Copy each of the following items word for word, keeping every line as it is.
╭──
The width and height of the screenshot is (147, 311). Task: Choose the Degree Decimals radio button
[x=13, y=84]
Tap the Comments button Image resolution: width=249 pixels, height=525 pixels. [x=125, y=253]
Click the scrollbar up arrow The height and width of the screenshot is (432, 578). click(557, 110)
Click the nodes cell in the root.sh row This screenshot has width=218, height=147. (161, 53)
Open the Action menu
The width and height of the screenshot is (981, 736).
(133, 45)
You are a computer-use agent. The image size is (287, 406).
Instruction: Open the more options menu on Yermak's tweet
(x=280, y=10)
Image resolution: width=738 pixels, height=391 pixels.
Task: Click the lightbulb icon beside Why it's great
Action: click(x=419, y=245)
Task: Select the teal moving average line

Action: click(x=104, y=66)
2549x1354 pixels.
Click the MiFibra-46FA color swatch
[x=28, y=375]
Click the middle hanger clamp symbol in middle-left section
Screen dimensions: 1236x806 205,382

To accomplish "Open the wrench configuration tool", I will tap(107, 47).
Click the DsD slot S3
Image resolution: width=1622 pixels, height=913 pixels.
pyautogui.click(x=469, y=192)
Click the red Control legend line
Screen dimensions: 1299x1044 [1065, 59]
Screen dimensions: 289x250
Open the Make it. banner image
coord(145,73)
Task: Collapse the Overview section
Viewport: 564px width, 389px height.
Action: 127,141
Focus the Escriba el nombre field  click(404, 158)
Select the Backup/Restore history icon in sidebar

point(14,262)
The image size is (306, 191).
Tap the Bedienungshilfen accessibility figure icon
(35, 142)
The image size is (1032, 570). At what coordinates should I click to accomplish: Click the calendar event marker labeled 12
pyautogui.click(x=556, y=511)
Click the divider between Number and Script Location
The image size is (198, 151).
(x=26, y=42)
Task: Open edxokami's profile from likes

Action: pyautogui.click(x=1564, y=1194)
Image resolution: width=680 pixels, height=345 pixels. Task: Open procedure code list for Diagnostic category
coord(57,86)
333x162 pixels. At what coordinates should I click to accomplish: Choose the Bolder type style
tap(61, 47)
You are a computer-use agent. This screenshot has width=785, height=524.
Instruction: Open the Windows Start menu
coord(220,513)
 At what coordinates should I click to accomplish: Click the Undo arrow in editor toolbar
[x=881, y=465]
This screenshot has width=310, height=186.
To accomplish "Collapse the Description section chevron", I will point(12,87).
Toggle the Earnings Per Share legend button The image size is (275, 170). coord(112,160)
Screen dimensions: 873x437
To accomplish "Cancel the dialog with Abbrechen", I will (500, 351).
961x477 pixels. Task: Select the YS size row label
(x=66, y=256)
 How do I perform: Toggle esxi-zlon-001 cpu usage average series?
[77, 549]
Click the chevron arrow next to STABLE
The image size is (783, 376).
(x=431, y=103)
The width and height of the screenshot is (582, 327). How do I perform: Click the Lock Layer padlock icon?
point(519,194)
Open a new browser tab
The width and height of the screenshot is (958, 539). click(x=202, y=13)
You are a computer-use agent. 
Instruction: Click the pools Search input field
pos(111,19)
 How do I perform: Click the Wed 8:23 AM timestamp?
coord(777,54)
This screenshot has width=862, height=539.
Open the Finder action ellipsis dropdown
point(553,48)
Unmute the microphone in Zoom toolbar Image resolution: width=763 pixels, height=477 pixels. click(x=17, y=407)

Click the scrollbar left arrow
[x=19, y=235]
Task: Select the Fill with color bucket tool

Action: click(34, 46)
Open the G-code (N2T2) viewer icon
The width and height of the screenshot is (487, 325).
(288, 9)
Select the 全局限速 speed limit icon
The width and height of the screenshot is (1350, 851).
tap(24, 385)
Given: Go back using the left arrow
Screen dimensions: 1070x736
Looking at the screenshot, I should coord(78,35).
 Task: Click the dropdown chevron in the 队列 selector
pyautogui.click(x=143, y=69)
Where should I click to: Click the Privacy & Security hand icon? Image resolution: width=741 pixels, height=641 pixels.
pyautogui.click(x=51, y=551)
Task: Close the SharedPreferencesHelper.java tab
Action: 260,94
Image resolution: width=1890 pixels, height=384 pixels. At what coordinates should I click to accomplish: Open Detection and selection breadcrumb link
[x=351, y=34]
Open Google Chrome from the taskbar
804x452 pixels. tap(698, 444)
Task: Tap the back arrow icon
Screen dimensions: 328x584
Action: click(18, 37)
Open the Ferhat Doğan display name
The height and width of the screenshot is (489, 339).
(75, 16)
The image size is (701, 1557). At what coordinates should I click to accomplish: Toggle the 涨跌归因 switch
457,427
╰──
**ANSWER TO THE TASK:**
The width and height of the screenshot is (147, 311). Task: Choose the Degree Decimals radio button
[x=13, y=84]
Tap the Comments button Image resolution: width=249 pixels, height=525 pixels. [x=125, y=253]
Click the scrollbar up arrow The height and width of the screenshot is (432, 578). click(557, 110)
Click the nodes cell in the root.sh row This screenshot has width=218, height=147. (161, 53)
Open the Action menu
The width and height of the screenshot is (981, 736).
(133, 45)
You are a computer-use agent. The image size is (287, 406).
Instruction: Open the more options menu on Yermak's tweet
(x=280, y=10)
Image resolution: width=738 pixels, height=391 pixels.
Task: Click the lightbulb icon beside Why it's great
Action: click(x=419, y=245)
Task: Select the teal moving average line

Action: click(x=104, y=66)
2549x1354 pixels.
Click the MiFibra-46FA color swatch
[x=28, y=375]
Click the middle hanger clamp symbol in middle-left section
Screen dimensions: 1236x806 205,382

To accomplish "Open the wrench configuration tool", I will tap(107, 47).
Click the DsD slot S3
Image resolution: width=1622 pixels, height=913 pixels.
pyautogui.click(x=469, y=192)
Click the red Control legend line
Screen dimensions: 1299x1044 [1065, 59]
Screen dimensions: 289x250
Open the Make it. banner image
coord(145,73)
Task: Collapse the Overview section
Viewport: 564px width, 389px height.
Action: 127,141
Focus the Escriba el nombre field  click(404, 158)
Select the Backup/Restore history icon in sidebar

point(14,262)
The image size is (306, 191).
Tap the Bedienungshilfen accessibility figure icon
(35, 142)
The image size is (1032, 570). At what coordinates should I click to accomplish: Click the calendar event marker labeled 12
pyautogui.click(x=556, y=511)
Click the divider between Number and Script Location
The image size is (198, 151).
(x=26, y=42)
Task: Open edxokami's profile from likes

Action: pyautogui.click(x=1564, y=1194)
Image resolution: width=680 pixels, height=345 pixels. Task: Open procedure code list for Diagnostic category
coord(57,86)
333x162 pixels. At what coordinates should I click to accomplish: Choose the Bolder type style
tap(61, 47)
You are a computer-use agent. This screenshot has width=785, height=524.
Instruction: Open the Windows Start menu
coord(220,513)
 At what coordinates should I click to accomplish: Click the Undo arrow in editor toolbar
[x=881, y=465]
This screenshot has width=310, height=186.
To accomplish "Collapse the Description section chevron", I will point(12,87).
Toggle the Earnings Per Share legend button The image size is (275, 170). coord(112,160)
Screen dimensions: 873x437
To accomplish "Cancel the dialog with Abbrechen", I will (500, 351).
961x477 pixels. Task: Select the YS size row label
(x=66, y=256)
 How do I perform: Toggle esxi-zlon-001 cpu usage average series?
[77, 549]
Click the chevron arrow next to STABLE
The image size is (783, 376).
(x=431, y=103)
The width and height of the screenshot is (582, 327). How do I perform: Click the Lock Layer padlock icon?
point(519,194)
Open a new browser tab
The width and height of the screenshot is (958, 539). click(x=202, y=13)
You are a computer-use agent. 
Instruction: Click the pools Search input field
pos(111,19)
 How do I perform: Click the Wed 8:23 AM timestamp?
coord(777,54)
This screenshot has width=862, height=539.
Open the Finder action ellipsis dropdown
point(553,48)
Unmute the microphone in Zoom toolbar Image resolution: width=763 pixels, height=477 pixels. click(x=17, y=407)

Click the scrollbar left arrow
[x=19, y=235]
Task: Select the Fill with color bucket tool

Action: click(34, 46)
Open the G-code (N2T2) viewer icon
The width and height of the screenshot is (487, 325).
(288, 9)
Select the 全局限速 speed limit icon
The width and height of the screenshot is (1350, 851).
tap(24, 385)
Given: Go back using the left arrow
Screen dimensions: 1070x736
Looking at the screenshot, I should coord(78,35).
 Task: Click the dropdown chevron in the 队列 selector
pyautogui.click(x=143, y=69)
Where should I click to: Click the Privacy & Security hand icon? Image resolution: width=741 pixels, height=641 pixels.
pyautogui.click(x=51, y=551)
Task: Close the SharedPreferencesHelper.java tab
Action: 260,94
Image resolution: width=1890 pixels, height=384 pixels. At what coordinates should I click to accomplish: Open Detection and selection breadcrumb link
[x=351, y=34]
Open Google Chrome from the taskbar
804x452 pixels. tap(698, 444)
Task: Tap the back arrow icon
Screen dimensions: 328x584
Action: click(18, 37)
Open the Ferhat Doğan display name
The height and width of the screenshot is (489, 339).
(75, 16)
The image size is (701, 1557). At what coordinates should I click to accomplish: Toggle the 涨跌归因 switch
457,427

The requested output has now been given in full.